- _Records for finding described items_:

--- --- ---

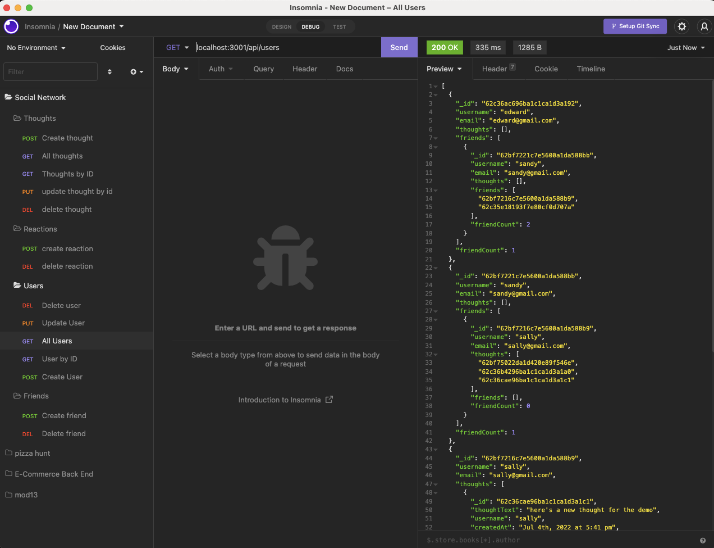Click the external link icon next to Introduction
Image resolution: width=714 pixels, height=548 pixels.
pos(329,400)
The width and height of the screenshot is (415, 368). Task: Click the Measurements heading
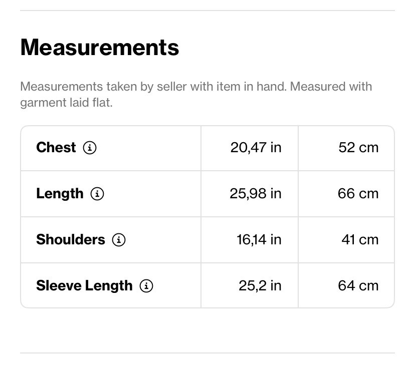[x=100, y=47]
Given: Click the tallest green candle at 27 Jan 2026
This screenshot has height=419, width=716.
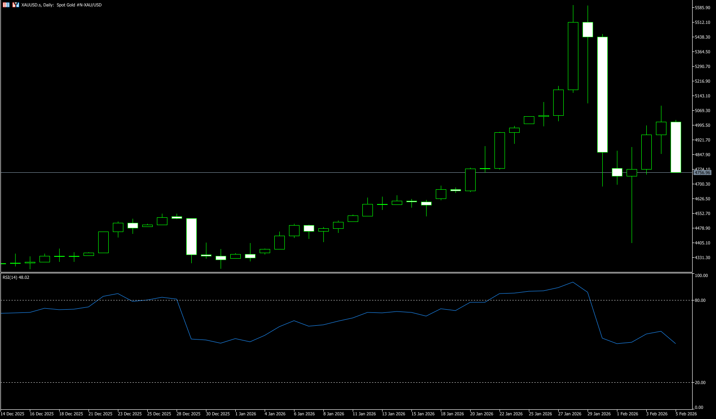Looking at the screenshot, I should [573, 56].
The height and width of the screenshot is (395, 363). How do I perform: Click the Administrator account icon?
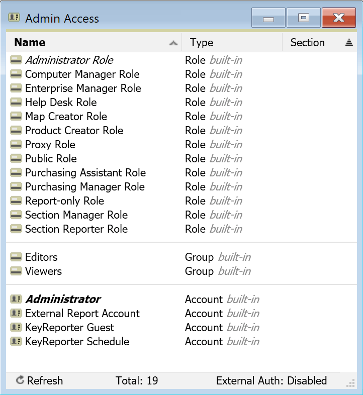(16, 300)
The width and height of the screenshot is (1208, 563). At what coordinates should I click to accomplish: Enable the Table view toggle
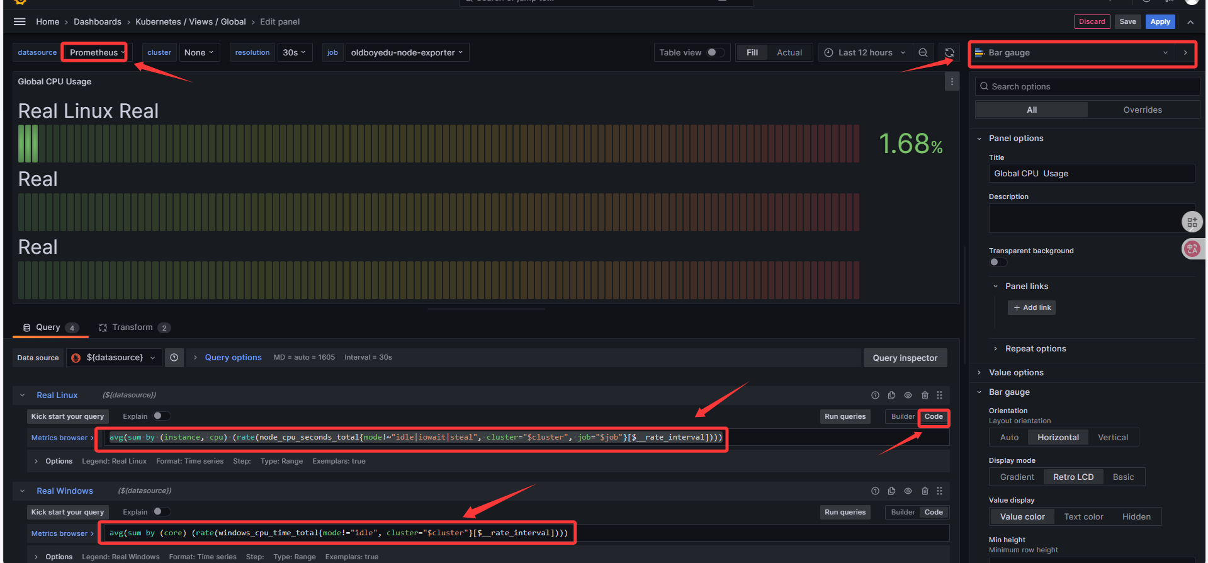pyautogui.click(x=715, y=52)
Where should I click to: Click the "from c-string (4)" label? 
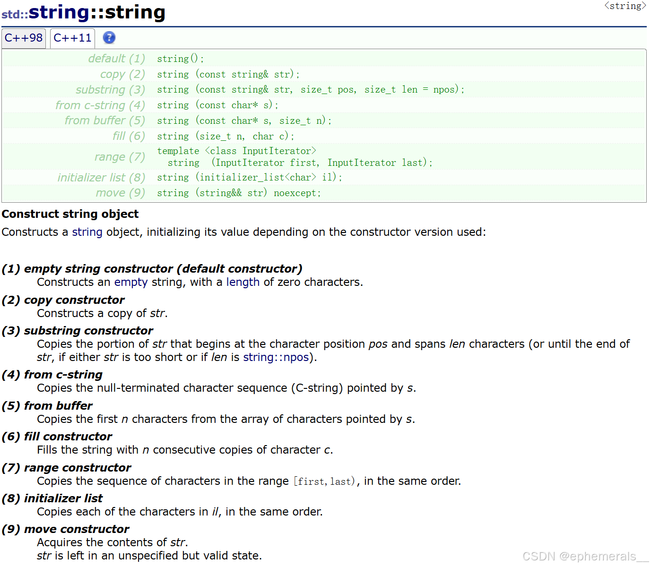point(100,105)
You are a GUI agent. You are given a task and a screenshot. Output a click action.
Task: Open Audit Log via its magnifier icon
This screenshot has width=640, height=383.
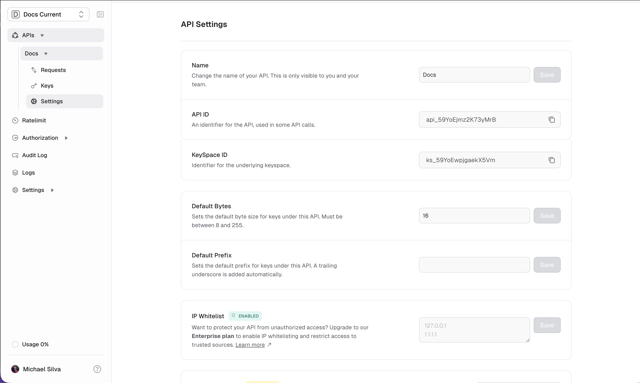click(x=15, y=155)
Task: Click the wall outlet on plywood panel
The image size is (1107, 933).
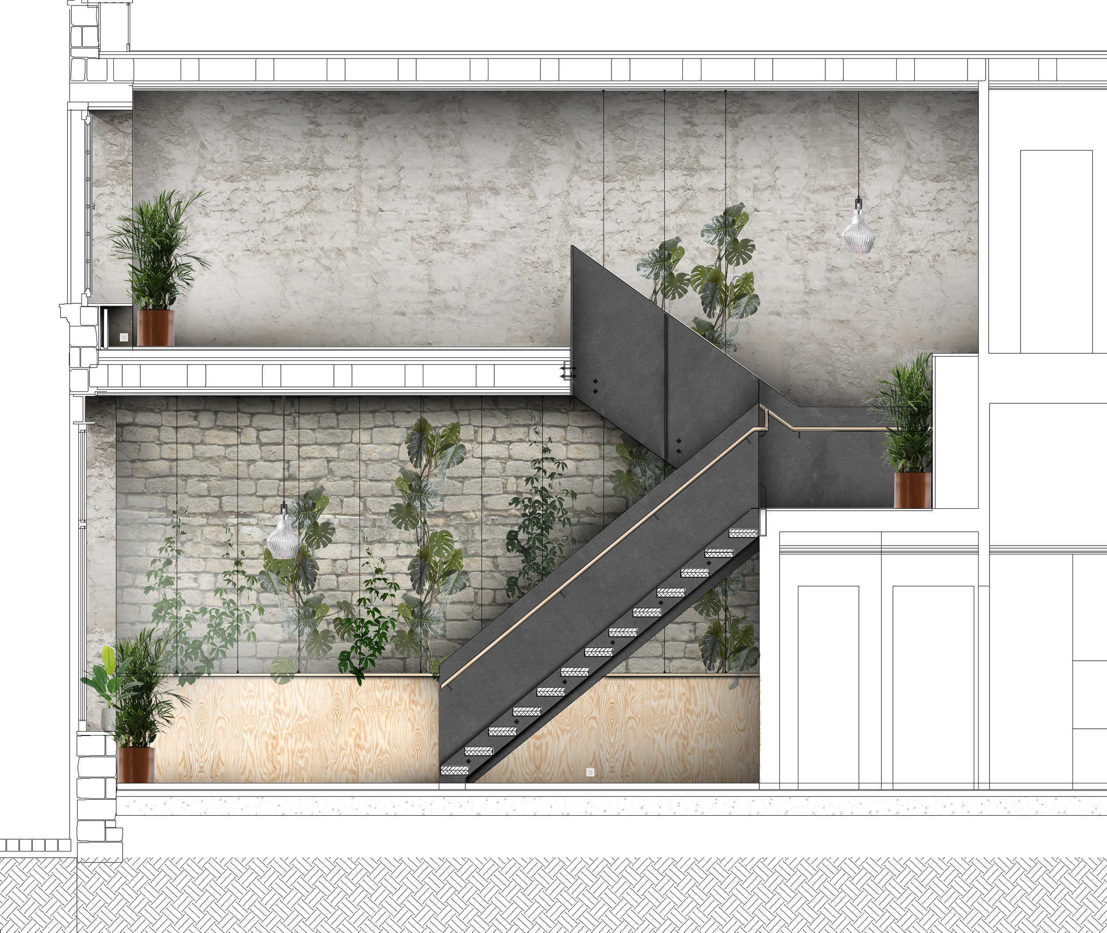Action: coord(590,772)
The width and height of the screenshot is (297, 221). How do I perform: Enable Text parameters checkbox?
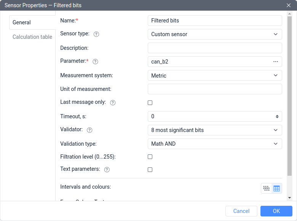pos(150,170)
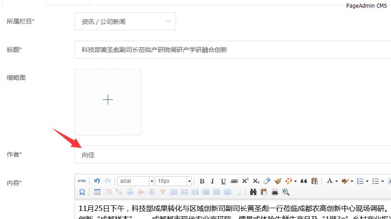Switch editor to HTML source view
The image size is (391, 219).
pos(82,181)
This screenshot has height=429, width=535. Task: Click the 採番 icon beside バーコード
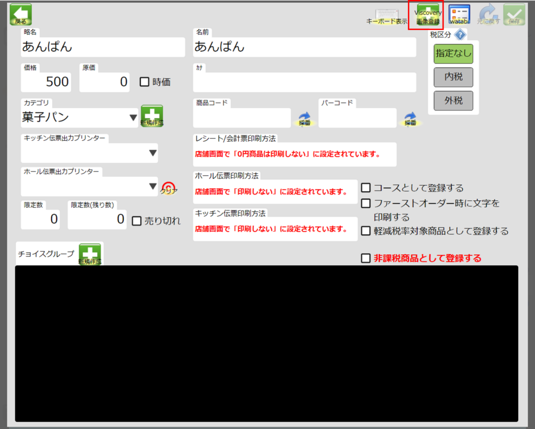coord(410,119)

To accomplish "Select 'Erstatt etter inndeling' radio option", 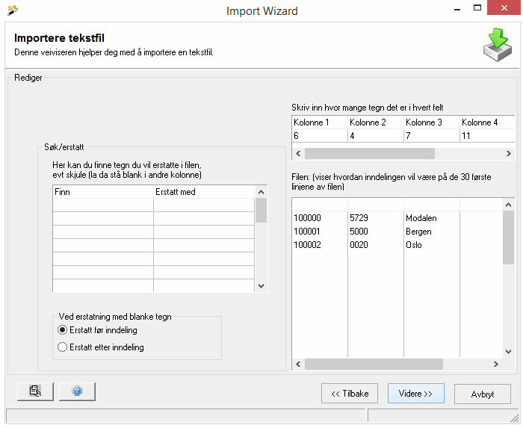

--- --- ---

Copy the listing above word for word, from start to finish, but drop every picture.

- _Solution for this task_:
Click the external link icon next to Introduction
Image resolution: width=714 pixels, height=548 pixels.
pos(329,400)
The width and height of the screenshot is (415, 368). Task: Click the Measurements heading
[x=100, y=47]
Given: Click the tallest green candle at 27 Jan 2026
This screenshot has height=419, width=716.
Looking at the screenshot, I should [573, 56].
The height and width of the screenshot is (395, 363). How do I perform: Click the Administrator account icon?
(16, 300)
The width and height of the screenshot is (1208, 563). At what coordinates should I click to accomplish: Enable the Table view toggle
pyautogui.click(x=715, y=52)
Where should I click to: Click the "from c-string (4)" label? 
point(100,105)
You are a GUI agent. You are given a task and a screenshot. Output a click action.
Task: Open Audit Log via its magnifier icon
This screenshot has width=640, height=383.
click(x=15, y=155)
Task: Click the wall outlet on plywood panel
The image size is (1107, 933).
Action: coord(590,772)
The width and height of the screenshot is (297, 221). How do I perform: Enable Text parameters checkbox?
pos(150,170)
Switch editor to HTML source view
The image size is (391, 219).
pos(82,181)
This screenshot has height=429, width=535. Task: Click the 採番 icon beside バーコード
coord(410,119)

To accomplish "Select 'Erstatt etter inndeling' radio option", 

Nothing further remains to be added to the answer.